仮想通貨業界では、ハードウェアウォレットに発見されたセキュリティ脆弱性に対する懸念が高まっている。Galaxy Digital傘下の調査会社であるGalaxy Researchは、Coldcardハードウェアウォレットに見つかったセキュリティ上の欠陥による損失総額が2,000ビットコインを超える可能性があると警告している。潜在的な損失額は約2,055BTC、現在の価格で1億3,000万ドル以上になる可能性がある。
Galaxy Researchが発表した分析によると、これまでに確認された3件の大規模攻撃と14件の小規模なセキュリティインシデントにより、合計1,596BTCが盗まれた。同調査によれば、これらの攻撃は約7,300の異なるビットコインアドレスに影響を与えたという。
専門家によると、このセキュリティ脆弱性は、Coldcardデバイスで使用されている乱数生成メカニズムの欠陥に起因するとのことです。この欠陥は、Coldcard Mk3、Mk4、Mk5、およびColdcard Qモデルで使用されている特定のファームウェアバージョンに影響を与えると報告されています。
デバイスの製造元であるCoinkite社は、セキュリティ上の脆弱性が発見された後、緊急のソフトウェアアップデートをリリースし、ユーザーに対し、できるだけ早くデバイスをアップデートするよう勧告した。

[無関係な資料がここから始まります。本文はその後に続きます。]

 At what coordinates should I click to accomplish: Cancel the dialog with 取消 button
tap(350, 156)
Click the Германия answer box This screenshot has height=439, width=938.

Galaxy Researchは、まだ完全には確認されていないものの、同じ手法を用いた4回目の攻撃が行われたことを示唆する強力な証拠があると述べた。この事件も合計に含めれば、盗まれたビットコインの総額は2,055BTCに達する可能性がある。
捜査チームはまた、事件発生以来、米国の連邦捜査機関や様々な仮想通貨取引所と連携して捜査を進めていると述べた。その目的は、攻撃者を特定し、盗まれた資産の動きを綿密に監視することだという。
報告書の中で注目すべきもう一つの点は、盗まれた資金の大部分がまだ移動されていないということだ。Galaxy Researchのデータによると、盗まれたビットコインの約90%は、元の保管場所のアドレスにまだ残っている。アナリストらは、これは攻撃者がまだ資金洗浄や売却を始めていないことを意味する可能性があると指摘している。
※これは投資アドバイスではありません。